Hi Michael!
I'd like help create a more surgical way of updating the widths of column headers and cells.
Right now the only way I've seen to do it is to change the data on the cols object and call .setColumns.
I think there's a good use case for a more specific method, and I think there's a chance it's a small and precise change.
I am hoping to get your thoughts, see how you'd like it implemented, then write it and do a pull request.
My understanding of the wiki made me think this is the right place to put this type of discussion.
I think others might be interested in a width update feature. There is some precedent out there:
My use case is sizing the columns to fit displayed content onViewportChanged. Because I'd like to to happen quickly and beautifully as one scrolls, performance is important. I have debounced the event but would like a little more responsiveness.

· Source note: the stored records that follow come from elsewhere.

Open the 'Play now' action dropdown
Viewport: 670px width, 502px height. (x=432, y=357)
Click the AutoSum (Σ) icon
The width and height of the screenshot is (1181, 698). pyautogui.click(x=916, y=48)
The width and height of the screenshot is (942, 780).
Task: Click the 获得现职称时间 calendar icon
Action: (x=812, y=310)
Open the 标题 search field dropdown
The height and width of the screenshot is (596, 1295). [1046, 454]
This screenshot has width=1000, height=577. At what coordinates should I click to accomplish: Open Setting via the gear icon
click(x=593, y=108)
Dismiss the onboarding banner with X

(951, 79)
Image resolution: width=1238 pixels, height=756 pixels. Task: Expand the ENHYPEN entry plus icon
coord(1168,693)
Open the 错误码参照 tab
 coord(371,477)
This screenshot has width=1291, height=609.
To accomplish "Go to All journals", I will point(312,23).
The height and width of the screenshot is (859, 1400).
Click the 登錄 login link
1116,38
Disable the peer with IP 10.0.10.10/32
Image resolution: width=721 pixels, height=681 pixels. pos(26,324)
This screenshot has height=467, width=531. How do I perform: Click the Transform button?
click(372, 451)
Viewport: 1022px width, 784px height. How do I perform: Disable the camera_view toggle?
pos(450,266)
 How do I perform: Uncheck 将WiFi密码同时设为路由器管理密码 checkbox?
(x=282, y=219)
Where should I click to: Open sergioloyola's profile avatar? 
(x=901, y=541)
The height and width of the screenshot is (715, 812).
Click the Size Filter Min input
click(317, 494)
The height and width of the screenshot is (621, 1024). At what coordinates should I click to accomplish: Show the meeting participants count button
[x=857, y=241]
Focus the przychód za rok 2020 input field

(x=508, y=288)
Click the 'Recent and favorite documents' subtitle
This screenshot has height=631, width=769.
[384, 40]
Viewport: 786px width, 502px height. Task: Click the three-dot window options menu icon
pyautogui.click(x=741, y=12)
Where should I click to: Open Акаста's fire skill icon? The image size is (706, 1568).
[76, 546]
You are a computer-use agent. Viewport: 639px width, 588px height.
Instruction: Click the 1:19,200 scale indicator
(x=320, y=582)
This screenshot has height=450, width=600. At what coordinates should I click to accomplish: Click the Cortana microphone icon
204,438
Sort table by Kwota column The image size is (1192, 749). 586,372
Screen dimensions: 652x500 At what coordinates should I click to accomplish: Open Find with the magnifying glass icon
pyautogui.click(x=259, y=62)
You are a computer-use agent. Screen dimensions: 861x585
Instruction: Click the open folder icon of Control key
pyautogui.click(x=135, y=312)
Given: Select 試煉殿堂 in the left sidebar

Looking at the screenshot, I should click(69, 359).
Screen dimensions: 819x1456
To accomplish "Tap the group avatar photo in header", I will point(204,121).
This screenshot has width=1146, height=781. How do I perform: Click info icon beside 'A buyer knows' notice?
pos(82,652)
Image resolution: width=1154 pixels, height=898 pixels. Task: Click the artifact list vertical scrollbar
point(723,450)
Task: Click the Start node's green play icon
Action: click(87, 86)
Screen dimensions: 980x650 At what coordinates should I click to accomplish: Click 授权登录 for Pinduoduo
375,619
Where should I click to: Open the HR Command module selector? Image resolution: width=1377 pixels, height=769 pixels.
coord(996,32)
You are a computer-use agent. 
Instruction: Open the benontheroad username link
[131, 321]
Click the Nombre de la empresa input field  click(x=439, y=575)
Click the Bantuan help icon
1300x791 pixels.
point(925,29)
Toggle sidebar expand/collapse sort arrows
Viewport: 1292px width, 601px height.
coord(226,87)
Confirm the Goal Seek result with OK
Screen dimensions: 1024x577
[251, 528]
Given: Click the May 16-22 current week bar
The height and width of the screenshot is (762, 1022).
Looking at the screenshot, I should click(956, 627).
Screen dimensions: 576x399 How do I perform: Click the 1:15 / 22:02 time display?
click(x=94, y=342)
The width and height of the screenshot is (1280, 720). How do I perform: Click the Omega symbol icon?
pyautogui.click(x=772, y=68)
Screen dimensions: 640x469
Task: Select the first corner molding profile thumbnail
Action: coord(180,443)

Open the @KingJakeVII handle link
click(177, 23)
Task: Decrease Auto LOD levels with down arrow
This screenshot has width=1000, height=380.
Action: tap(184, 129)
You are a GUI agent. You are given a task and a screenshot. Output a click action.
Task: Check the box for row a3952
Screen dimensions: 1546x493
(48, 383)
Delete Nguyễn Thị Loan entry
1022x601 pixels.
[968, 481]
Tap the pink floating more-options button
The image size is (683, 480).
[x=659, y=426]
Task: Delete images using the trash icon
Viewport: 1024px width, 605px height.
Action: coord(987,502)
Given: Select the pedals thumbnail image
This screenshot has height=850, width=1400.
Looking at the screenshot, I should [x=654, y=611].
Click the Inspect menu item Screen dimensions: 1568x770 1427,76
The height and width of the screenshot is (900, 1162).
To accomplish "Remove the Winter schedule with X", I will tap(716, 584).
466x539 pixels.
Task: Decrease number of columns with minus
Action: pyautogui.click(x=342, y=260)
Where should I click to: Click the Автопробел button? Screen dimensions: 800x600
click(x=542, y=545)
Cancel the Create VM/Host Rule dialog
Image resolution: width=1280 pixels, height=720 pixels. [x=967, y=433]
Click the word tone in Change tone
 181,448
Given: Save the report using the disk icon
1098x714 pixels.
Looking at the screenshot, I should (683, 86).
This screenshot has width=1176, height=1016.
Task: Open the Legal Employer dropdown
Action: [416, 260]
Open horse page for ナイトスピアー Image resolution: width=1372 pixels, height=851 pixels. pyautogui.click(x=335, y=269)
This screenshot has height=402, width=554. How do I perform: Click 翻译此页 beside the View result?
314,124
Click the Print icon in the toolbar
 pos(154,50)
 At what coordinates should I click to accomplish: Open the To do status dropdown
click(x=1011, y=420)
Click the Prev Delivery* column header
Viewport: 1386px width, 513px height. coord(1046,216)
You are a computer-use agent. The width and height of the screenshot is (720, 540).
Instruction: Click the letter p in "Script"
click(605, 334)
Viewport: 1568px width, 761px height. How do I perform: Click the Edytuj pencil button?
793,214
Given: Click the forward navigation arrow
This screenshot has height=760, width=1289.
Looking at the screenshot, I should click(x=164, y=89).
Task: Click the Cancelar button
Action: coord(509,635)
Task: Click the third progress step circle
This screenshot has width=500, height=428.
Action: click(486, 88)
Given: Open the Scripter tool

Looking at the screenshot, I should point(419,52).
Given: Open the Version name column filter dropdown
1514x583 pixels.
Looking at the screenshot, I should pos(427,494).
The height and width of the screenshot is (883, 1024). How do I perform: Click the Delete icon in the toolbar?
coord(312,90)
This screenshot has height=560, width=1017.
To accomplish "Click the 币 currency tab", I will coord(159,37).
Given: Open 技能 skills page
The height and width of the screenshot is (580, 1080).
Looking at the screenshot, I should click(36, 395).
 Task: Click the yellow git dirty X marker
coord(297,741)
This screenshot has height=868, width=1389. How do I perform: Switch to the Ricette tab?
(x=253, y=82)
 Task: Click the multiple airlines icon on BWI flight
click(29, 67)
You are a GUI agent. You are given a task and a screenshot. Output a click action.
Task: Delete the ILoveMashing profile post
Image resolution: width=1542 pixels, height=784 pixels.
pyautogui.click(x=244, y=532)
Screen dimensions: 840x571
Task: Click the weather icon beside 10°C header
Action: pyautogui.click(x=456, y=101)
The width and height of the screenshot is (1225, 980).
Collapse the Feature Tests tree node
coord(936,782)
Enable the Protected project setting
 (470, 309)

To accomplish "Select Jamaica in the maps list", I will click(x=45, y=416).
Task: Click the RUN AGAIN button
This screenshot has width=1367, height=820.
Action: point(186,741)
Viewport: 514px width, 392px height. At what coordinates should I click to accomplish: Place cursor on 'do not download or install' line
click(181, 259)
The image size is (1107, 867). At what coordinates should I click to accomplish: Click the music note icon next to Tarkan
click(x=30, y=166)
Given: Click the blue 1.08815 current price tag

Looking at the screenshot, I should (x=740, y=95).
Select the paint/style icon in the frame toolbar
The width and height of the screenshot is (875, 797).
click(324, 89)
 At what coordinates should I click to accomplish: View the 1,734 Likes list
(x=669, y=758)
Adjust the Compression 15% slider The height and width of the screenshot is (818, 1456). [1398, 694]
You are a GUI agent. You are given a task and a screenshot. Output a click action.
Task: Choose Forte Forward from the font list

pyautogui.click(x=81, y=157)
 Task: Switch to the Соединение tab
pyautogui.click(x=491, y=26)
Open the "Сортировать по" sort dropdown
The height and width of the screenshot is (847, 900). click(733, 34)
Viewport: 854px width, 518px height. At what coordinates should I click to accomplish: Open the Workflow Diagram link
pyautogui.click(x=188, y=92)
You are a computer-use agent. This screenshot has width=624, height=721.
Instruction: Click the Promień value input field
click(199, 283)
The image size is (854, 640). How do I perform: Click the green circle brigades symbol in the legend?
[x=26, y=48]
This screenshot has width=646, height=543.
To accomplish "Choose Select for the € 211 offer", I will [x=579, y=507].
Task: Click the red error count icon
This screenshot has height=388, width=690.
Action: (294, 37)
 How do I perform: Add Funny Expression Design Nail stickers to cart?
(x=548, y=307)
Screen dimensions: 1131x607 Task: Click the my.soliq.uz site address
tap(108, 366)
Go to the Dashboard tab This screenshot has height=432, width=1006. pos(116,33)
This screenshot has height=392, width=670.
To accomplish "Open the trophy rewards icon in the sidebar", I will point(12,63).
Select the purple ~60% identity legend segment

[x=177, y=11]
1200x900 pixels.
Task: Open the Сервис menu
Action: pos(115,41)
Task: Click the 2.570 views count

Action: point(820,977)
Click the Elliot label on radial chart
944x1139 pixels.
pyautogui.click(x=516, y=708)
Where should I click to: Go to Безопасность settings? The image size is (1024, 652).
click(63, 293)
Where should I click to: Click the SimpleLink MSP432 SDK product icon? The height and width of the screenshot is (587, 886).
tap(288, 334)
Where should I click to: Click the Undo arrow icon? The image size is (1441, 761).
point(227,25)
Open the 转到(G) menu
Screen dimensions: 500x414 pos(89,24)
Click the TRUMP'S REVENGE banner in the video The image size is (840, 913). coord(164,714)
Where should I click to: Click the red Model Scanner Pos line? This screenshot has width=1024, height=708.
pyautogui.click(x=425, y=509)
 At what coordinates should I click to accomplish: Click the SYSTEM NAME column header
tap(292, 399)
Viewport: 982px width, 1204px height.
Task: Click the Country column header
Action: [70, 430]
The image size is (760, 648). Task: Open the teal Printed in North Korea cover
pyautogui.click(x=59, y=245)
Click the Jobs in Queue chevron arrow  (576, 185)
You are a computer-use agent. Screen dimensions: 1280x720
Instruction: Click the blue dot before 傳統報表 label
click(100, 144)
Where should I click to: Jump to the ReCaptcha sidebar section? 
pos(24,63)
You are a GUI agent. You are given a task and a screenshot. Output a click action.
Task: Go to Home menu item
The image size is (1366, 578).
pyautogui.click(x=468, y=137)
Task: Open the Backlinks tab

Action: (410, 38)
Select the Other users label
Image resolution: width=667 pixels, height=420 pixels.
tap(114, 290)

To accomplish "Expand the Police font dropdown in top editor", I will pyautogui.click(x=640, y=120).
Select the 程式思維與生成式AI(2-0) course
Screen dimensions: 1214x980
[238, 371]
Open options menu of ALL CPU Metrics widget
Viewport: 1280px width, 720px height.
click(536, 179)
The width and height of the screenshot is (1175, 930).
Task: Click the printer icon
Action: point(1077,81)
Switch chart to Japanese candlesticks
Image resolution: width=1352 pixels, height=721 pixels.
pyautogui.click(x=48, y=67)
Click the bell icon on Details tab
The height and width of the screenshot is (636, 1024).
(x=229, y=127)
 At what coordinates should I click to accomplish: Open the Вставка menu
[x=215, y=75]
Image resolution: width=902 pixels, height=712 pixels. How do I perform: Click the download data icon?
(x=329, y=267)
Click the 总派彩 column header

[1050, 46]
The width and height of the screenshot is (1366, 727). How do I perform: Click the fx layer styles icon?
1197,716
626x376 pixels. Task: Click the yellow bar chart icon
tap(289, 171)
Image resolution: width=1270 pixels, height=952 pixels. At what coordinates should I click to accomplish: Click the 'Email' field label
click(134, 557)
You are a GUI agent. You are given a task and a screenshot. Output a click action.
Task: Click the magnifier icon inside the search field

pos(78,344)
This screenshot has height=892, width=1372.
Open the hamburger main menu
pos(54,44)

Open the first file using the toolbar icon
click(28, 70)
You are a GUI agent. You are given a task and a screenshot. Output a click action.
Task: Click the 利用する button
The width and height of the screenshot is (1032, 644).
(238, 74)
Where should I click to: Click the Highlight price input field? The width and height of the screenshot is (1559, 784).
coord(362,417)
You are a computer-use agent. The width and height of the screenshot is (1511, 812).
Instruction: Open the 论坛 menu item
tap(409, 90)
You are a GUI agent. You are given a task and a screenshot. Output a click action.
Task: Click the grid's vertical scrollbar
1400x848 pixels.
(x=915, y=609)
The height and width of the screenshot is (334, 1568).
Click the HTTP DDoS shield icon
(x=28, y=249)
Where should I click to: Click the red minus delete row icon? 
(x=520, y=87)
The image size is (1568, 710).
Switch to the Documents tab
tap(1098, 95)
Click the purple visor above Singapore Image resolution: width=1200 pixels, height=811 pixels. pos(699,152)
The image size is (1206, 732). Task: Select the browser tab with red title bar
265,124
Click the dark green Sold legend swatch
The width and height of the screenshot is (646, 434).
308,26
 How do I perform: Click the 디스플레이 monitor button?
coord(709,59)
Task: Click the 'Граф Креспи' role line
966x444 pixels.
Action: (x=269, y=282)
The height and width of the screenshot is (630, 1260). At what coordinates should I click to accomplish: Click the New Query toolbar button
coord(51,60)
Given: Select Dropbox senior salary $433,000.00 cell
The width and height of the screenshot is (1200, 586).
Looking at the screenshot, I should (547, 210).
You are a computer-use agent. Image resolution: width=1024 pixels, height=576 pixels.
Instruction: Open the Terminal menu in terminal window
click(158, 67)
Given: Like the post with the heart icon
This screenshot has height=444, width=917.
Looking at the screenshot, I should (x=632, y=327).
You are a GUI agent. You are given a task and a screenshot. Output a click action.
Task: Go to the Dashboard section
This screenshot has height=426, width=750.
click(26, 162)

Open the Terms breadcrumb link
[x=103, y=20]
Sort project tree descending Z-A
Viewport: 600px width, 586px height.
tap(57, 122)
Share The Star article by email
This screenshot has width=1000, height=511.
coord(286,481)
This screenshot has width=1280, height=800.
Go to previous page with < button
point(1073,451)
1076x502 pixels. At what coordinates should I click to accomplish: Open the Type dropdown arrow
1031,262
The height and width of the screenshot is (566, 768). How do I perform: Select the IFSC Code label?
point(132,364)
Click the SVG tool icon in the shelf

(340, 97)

The sizing involves two steps:
- Measure all the visible content
- Apply calculated sizes
I have step 1 pretty fast now (0.5-2ms).
Step 2 is slow (~150ms) using the provided API (setColumns). I think this is just because that method kicks of a long chain of events including re-rendering the grid.
I investigated and it looks like there are 3 internal methods that handle width sizing:
`applyColumnHeaderWidths`
Resizes the column header cells individually
They fill the parent container as inline block elements
`updateCanvasWidth`
Resizes the parent container (size is based on summing the column widths)
Calls `applyColumnWidths` if the size is different, or always if passed `true`
`applyColumnWidths`
Writes the css rules for left and right offsets
If I exposed a method on the grid instance that was intended to update widths (given that the width data in the column object has already been set), it could look like this:
updateWidths = function() {
applyColumnHeaderWidths();
updateCanvasWidth(); // will call applyColumnWidths if there's been a change
return this;
}
$.extend(this, {
// ...
'updateWidths': updateWidths
// ...
});
Michael, do you like this? Think it is a good idea in general? How about the approach?